Work to be completed. The complete set of records should be given again verbatim.

Extracted material Block Start

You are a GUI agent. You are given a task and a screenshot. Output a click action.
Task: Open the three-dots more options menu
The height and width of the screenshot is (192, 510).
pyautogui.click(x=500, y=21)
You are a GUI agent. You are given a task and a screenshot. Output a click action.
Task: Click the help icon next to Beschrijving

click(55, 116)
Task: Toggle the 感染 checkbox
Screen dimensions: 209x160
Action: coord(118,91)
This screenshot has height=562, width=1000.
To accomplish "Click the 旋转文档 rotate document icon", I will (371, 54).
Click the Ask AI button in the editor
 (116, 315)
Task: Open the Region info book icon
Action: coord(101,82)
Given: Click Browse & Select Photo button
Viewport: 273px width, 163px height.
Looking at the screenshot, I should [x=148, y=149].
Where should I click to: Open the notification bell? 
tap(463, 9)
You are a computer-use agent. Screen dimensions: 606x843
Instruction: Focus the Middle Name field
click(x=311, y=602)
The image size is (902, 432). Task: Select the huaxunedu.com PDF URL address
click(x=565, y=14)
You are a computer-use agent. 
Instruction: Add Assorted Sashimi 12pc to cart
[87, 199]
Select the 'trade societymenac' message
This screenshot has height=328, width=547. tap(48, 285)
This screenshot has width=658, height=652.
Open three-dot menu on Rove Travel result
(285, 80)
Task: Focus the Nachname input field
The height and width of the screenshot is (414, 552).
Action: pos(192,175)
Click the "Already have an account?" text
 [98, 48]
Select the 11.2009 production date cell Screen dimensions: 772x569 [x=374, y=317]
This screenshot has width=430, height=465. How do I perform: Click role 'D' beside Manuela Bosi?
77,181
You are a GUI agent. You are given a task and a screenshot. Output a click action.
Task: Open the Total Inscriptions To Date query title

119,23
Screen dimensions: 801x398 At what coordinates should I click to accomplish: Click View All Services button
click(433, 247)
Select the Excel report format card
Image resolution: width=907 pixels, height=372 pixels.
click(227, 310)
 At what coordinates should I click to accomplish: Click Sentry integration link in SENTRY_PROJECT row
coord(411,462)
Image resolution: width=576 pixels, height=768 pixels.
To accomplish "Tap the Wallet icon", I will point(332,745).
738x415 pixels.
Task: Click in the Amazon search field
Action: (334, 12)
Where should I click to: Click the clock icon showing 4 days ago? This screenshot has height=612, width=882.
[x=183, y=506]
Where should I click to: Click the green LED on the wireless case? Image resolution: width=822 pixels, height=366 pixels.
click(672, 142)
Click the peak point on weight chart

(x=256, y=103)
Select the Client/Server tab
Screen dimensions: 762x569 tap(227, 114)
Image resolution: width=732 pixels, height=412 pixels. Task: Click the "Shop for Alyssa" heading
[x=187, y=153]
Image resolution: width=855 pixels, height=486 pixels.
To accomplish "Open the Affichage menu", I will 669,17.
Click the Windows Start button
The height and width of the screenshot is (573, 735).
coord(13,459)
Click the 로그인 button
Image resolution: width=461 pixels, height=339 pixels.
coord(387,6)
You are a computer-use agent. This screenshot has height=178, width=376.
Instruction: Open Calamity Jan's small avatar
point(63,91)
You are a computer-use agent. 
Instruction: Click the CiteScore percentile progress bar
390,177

Extracted material Block End

Result of the exercise.
You are a GUI agent. You are given a task and a screenshot. Output a click action.
Task: Open the three-dots more options menu
The height and width of the screenshot is (192, 510).
pyautogui.click(x=500, y=21)
You are a GUI agent. You are given a task and a screenshot. Output a click action.
Task: Click the help icon next to Beschrijving

click(55, 116)
Task: Toggle the 感染 checkbox
Screen dimensions: 209x160
Action: coord(118,91)
This screenshot has height=562, width=1000.
To accomplish "Click the 旋转文档 rotate document icon", I will (371, 54).
Click the Ask AI button in the editor
 (116, 315)
Task: Open the Region info book icon
Action: coord(101,82)
Given: Click Browse & Select Photo button
Viewport: 273px width, 163px height.
Looking at the screenshot, I should [x=148, y=149].
Where should I click to: Open the notification bell? 
tap(463, 9)
You are a computer-use agent. Screen dimensions: 606x843
Instruction: Focus the Middle Name field
click(x=311, y=602)
The image size is (902, 432). Task: Select the huaxunedu.com PDF URL address
click(x=565, y=14)
You are a computer-use agent. 
Instruction: Add Assorted Sashimi 12pc to cart
[87, 199]
Select the 'trade societymenac' message
This screenshot has height=328, width=547. tap(48, 285)
This screenshot has width=658, height=652.
Open three-dot menu on Rove Travel result
(285, 80)
Task: Focus the Nachname input field
The height and width of the screenshot is (414, 552).
Action: pos(192,175)
Click the "Already have an account?" text
 [98, 48]
Select the 11.2009 production date cell Screen dimensions: 772x569 [x=374, y=317]
This screenshot has width=430, height=465. How do I perform: Click role 'D' beside Manuela Bosi?
77,181
You are a GUI agent. You are given a task and a screenshot. Output a click action.
Task: Open the Total Inscriptions To Date query title

119,23
Screen dimensions: 801x398 At what coordinates should I click to accomplish: Click View All Services button
click(433, 247)
Select the Excel report format card
Image resolution: width=907 pixels, height=372 pixels.
click(227, 310)
 At what coordinates should I click to accomplish: Click Sentry integration link in SENTRY_PROJECT row
coord(411,462)
Image resolution: width=576 pixels, height=768 pixels.
To accomplish "Tap the Wallet icon", I will point(332,745).
738x415 pixels.
Task: Click in the Amazon search field
Action: (334, 12)
Where should I click to: Click the clock icon showing 4 days ago? This screenshot has height=612, width=882.
[x=183, y=506]
Where should I click to: Click the green LED on the wireless case? Image resolution: width=822 pixels, height=366 pixels.
click(672, 142)
Click the peak point on weight chart

(x=256, y=103)
Select the Client/Server tab
Screen dimensions: 762x569 tap(227, 114)
Image resolution: width=732 pixels, height=412 pixels. Task: Click the "Shop for Alyssa" heading
[x=187, y=153]
Image resolution: width=855 pixels, height=486 pixels.
To accomplish "Open the Affichage menu", I will 669,17.
Click the Windows Start button
The height and width of the screenshot is (573, 735).
coord(13,459)
Click the 로그인 button
Image resolution: width=461 pixels, height=339 pixels.
coord(387,6)
You are a computer-use agent. This screenshot has height=178, width=376.
Instruction: Open Calamity Jan's small avatar
point(63,91)
You are a computer-use agent. 
Instruction: Click the CiteScore percentile progress bar
390,177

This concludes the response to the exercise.